── Task data

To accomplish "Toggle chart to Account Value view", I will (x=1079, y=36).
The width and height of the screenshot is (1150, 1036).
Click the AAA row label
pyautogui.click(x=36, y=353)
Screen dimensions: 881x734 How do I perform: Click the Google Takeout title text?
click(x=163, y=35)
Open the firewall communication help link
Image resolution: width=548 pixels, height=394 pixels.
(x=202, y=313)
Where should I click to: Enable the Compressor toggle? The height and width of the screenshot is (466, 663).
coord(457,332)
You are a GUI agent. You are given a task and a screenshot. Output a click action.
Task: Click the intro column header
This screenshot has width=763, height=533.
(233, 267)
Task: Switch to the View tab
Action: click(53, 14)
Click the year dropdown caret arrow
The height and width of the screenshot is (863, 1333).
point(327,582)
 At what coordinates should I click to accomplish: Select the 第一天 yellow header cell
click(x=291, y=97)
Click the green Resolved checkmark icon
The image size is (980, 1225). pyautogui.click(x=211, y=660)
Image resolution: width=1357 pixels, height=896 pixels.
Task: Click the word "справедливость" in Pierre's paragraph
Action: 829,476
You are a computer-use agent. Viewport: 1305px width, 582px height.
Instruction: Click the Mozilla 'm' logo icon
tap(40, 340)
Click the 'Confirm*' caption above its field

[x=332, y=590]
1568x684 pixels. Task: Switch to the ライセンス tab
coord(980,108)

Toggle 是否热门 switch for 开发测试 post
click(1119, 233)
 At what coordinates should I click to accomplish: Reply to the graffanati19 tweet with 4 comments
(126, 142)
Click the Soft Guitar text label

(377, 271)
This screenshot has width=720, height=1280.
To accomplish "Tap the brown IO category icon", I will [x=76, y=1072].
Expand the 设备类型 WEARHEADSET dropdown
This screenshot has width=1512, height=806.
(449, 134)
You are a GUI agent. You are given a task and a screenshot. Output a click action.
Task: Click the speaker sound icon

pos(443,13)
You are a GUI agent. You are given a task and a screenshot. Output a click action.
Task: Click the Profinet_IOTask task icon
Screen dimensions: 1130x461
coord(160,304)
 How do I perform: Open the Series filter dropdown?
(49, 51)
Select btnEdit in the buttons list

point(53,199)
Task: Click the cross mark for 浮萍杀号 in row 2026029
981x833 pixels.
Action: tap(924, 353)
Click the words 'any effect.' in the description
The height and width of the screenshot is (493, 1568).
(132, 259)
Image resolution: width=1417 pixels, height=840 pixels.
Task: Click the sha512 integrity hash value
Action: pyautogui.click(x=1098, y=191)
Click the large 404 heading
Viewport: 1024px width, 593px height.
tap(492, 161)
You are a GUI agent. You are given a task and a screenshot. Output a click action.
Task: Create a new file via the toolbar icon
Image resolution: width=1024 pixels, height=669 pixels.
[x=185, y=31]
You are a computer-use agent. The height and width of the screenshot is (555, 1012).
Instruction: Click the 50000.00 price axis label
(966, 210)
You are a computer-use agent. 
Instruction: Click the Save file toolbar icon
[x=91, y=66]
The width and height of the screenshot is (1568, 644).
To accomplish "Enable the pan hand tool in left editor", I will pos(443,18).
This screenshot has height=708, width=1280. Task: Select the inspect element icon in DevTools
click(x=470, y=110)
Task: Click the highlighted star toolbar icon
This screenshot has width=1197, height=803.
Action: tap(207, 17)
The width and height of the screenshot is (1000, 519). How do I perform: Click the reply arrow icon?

────

Action item:
If a line in the records above holds the string "computer", copy it.

Output:
You are a computer-use agent. Viewport: 1305px width, 582px height.
You are a computer-use agent. The height and width of the screenshot is (555, 1012).
You are a computer-use agent. 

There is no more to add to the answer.